Since the client commits offsets in a separate thread, it does not track where your application is in processing polled records. In addition, since Kafka client is often polling multiple records at a time, what can happen is the following scenario:
- The client polls 10 records
- You start processing records and on the e.g. 3rd record the background thread commits the offset. It will commit the offset for the entire poll, which means that it will mark you’re currently on the 10th record.
- If your application now fails before processing all 10 records, you have effectively lost data because the next time your application starts it will receive the info it is on the 10th record and the next record to consume is the 11th record.
Simple way to avoid data loss is to only commit offsets after you have successfully processed them, which is why we have manual commit.
Manual commit
Manual offset commit allows explicit control over when offsets are recorded. By disabling auto-commit (enable.auto.commit=false
), the application must explicitly commit offsets using the commitSync()
or commitAsync()
methods. This level of control allows offsets to be committed only after specific conditions are met, such as successfully processing a batch of records.
while (true) {
records = consumer.poll(timeout);
// process the records
//when all the polled records are consumed, commit the offset
consumer.commitSync(); // or consumer.commitAsync()
}
When to rely on auto-commit?
If your application can tolerate:
- reprocessing the same data from time to time (because it’s designed as idempotent) and
- losing a few messages here and there
then this is a good feature to leave enabled. It reduces the client’s complexity.
Otherwise, use manual commit.
Synchronous vs Asynchronous Offset Commit
After choosing manual commit, the next decision is whether to commit offsets synchronously or asynchronously.
If you want to be absolutely sure the offset is committed before continuing your work, use commitSync(). Be aware that this will block your thread until the commit is confirmed by Kafka server or an exception is thrown.
Async offset commit has two variants, both of which are non-blocking:
commitAsync()
which ignores any exceptions thrown and
commitAsync(OffsetCommitCallback callback)
where you can provide a callback that will handle success or exceptions (eg timeout happened, or consumer group rebalance is in progress).
Conclusion
Consumer group offset is a fundamental aspect of how Kafka ensures reliable message consumption. It determine where a consumer resumes reading after a restart and play a critical role in data consistency.
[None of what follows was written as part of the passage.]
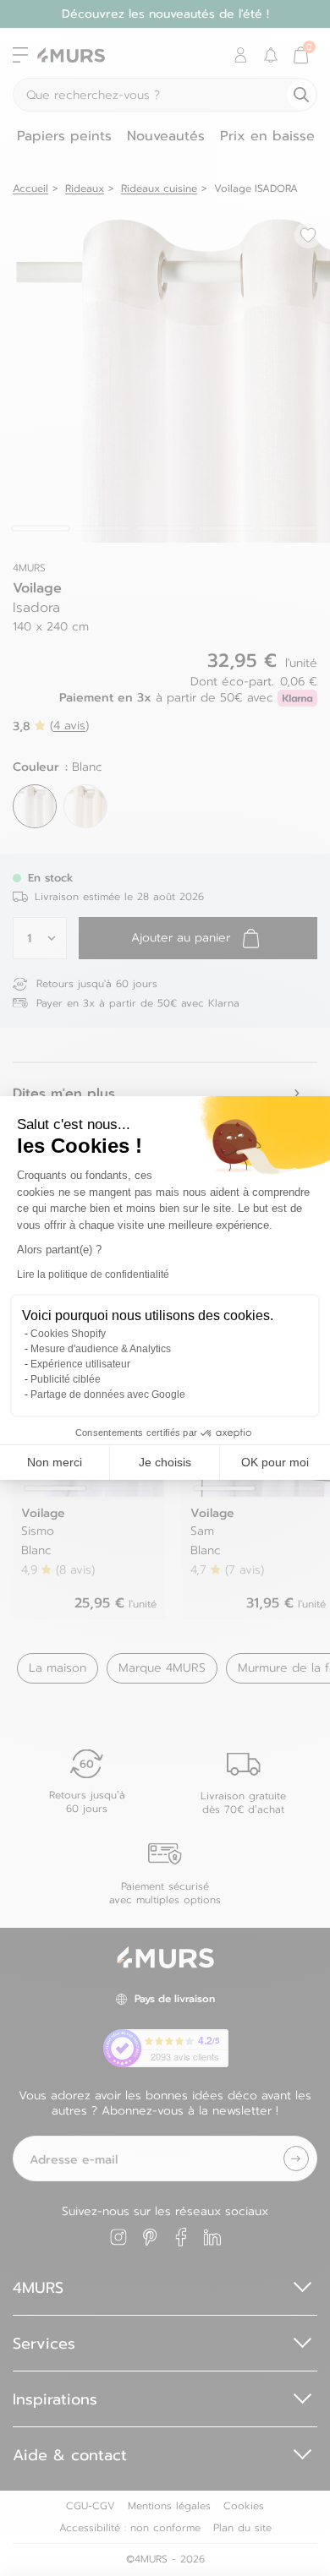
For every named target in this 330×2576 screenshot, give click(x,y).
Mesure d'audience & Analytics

While auto-commit simplifies offset management, it comes with the risk of data loss if records are not processed before a commit occurs. Manual offset management, on the other hand, provides greater control, ensuring that offsets are only committed after records are fully processed.
Choosing between synchronous and asynchronous commits depends on your application’s requirements—commitSync() guarantees persistence at the cost of blocking, while commitAsync() offers non-blocking flexibility with potential trade-offs.
Understanding these offset management techniques allows developers to design Kafka consumers that balance performance, reliability, and fault tolerance, ensuring data integrity in real-world applications.